Ben possono comprendersi le reazioni degli operatori del settore, a fronte di una disciplina, dalla quale – soprattutto sul versante della elevata tassazione – sarebbero derivati oneri di non poco momento.
Da qui la decisione di impugnare dinnanzi al Tar Lazio (II sez.) il d.m. emanato dal Ministero dell’Economia e delle Finanze il 16 novembre 2013 (recante la disciplina, ai sensi dell’art. 62 –quater, comma 4, d.lgs. 26.10.1995, n. 504 e successive modificazioni, della commercializzazione dei prodotti contenenti nicotina o altre sostanze, idonei a sostituire il consumo dei tabacchi lavorati, nonché i dispositivi meccanici ed elettronici, comprese le parti di ricambio, che ne consentono il consumo).
In particolare, i ricorrenti lamentavano l’illegittimità dell’impugnato decreto e, soprattutto, dell’art. 62-quater del d. lgs. n. 504 del 1995, sotto numerosi in profili.
Tra questi, merita particolare attenzione la censura della disposizione per irragionevolezza delle statuizioni in essa contenute. Il legislatore delegato avrebbe, infatti, così equiparato i dispositivi meccanici ed elettronici alternativi al fumo, nonché le loro parti di ricambio, ai tabacchi lavorati.

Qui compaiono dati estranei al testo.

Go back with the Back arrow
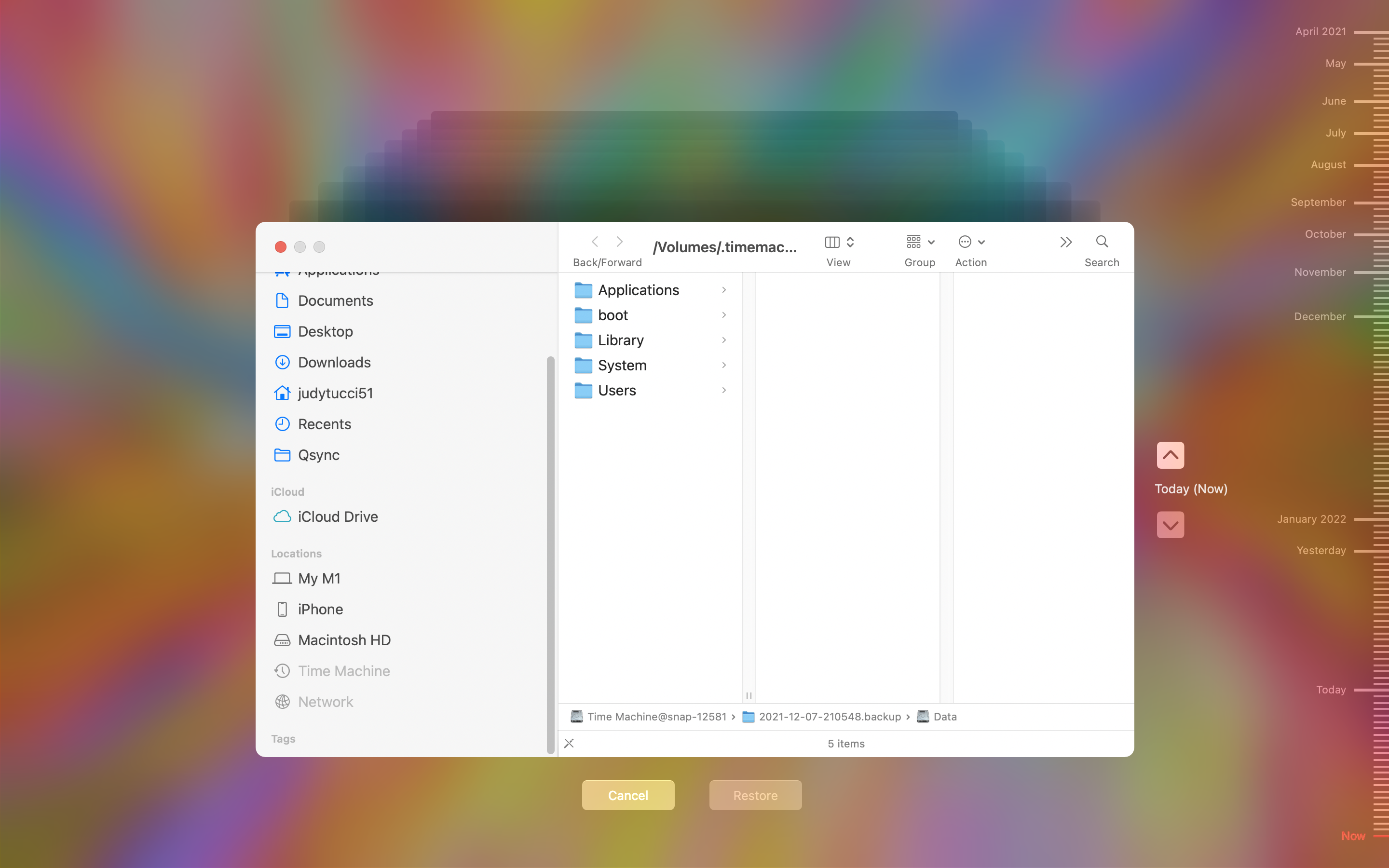 pos(595,242)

Le sigarette elettroniche, infatti, “non hanno alcuna caratteristica che possa renderle assimilabili ai tabacchi lavorati. In particolare, nessun fumo o combustione sono connessi al loro funzionamento, ed anzi, il vantaggio per chi le utilizza è proprio quello di evitare l’inalazione dei prodotti della combustione, caratteristici dei tabacchi lavorati. Le miscele impiegate sono, in alcuni casi, del tutto prive di nicotina, o, comunque, contengono detta sostanza in percentuali minime”.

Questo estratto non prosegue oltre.